# Excerpt provided:
··········
While there is little to be done regarding the young-age disagreement with our current data set, we note that only 15% of our data are giants (having surface gravities less than 3). We also rerun the main analysis of this work with a subsample of data that avoids the giant branch and main sequence, in Section 4.1.4, and find our results with both the full sample and high-quality subsample to be similar.

2.1.4. Orbits and Coordinates

We use a right-handed coordinate system with the Sun located along the x-axis at (X, Y, Z) = (−8.27, 0, 0) kpc. The solar system rotates with a velocity of (V^R, V^ϕ, V^Z) = (0,−236, 0) km s⁻¹ (alternatively, (U, V, W) = (0, 236, 0) km s⁻¹), and it has a motion relative to the local standard of rest of (U, V, W) = (13.0, 12.24, 7.24) km s⁻¹. These values are adopted from Schönrich & Aumer (2017).

We assign Cartesian coordinates for our stars using the on-sky coordinates and distances from the catalog of Bailer-Jones et al. (2021). Cartesian velocities are calculated following the procedure of Johnson & Soderblom (1987). From these Cartesian velocities, we calculate the spherical and cylindrical velocities in the usual way.

To account for measurement errors, we create 100 mock observations per star with the relevant parameters pulled from their error distributions and accounting for the correlations between the measurements (as reported in the Gaia astrometric catalog). The final phase-space coordinates and errors are the mean and standard deviation of these 100 Monte-Carlo error-expanded mock observations.

We calculate the orbits based on these final phase-space coordinates with the Python package galpy (described in Bovy 2015.⁵ ) Within this package, we use the provided potential MWPotential2014, which is a superposition of an exponentially cutoff power-law bulge (McMillan 2011), a Miyamoto–Nagai disk (Miyamoto & Nagai 1975), and an NFW (Navarro–Frenk–White) halo (Navarro et al. 1997). The potential is modified to reflect our coordinate system values for solar position and velocity, noted above. We will also make use of the potentials of Irrgang et al. (2013) and McMillan (2017), which are available in the same code library and are similarly modified for our solar values.
··········
# What to do:
Reproduce everything in the stellar orbits passage above, word for word, from "2.1.4. Orbits and" down to "Schönrich & Aumer (2017).".

# Provided material:
··········
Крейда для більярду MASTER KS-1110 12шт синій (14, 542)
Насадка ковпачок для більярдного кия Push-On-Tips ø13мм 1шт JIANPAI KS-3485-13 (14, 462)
··········
# Solution below:
2.1.4. Orbits and Coordinates

We use a right-handed coordinate system with the Sun located along the x-axis at (X, Y, Z) = (−8.27, 0, 0) kpc. The solar system rotates with a velocity of (V^R, V^ϕ, V^Z) = (0,−236, 0) km s⁻¹ (alternatively, (U, V, W) = (0, 236, 0) km s⁻¹), and it has a motion relative to the local standard of rest of (U, V, W) = (13.0, 12.24, 7.24) km s⁻¹. These values are adopted from Schönrich & Aumer (2017).